L’altro fronte di sperimentazione sociale, mutuato dalle regioni del nord Europa, sono le ‘alleanze locali per le famiglie’. “In un Veneto a rischio denatalità vogliamo costruire una società amica per la famiglia – ha spiegato Manuela Lanzarin, guidando il gruppo di lavoro del network europeo – con reti territoriali costituite dalle forze sociali, economiche e culturali che, in accordo con le istituzioni, promuovono iniziative e politiche attente ai bisogni delle famiglie. Qualche esempio? Sono in atto sperimentazioni di orari dei servizi pubblici rimodulati in base alle esigenze della conciliazione dei tempi di vita con quelli del lavoro, oppure iniziative di offerta di servizi – come trasporti, ristoranti, cinema e musei – con tariffe e prezzi a misura di famiglia. Altre iniziative in corso, previste nei piani di zona, sono i  progetti di sostegno alla genitorialità e di prevenzione del disagio e delle difficoltà relazionali”.

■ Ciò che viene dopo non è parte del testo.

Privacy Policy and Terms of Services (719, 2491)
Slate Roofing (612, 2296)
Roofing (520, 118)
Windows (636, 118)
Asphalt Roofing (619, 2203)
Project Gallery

Confronti su scala europea, come quello di oggi a Rotterdam – ha concluso l’assessore – ci consentono di trarre spunto dalle migliori pratiche sperimentate in Europa e di avviare progetti transnazionali, che mettono in rete città e regioni di paesi diversi. Con l’obiettivo comune di focalizzare i nuovi bisogni e di migliorare l’approccio delle politiche sociali”.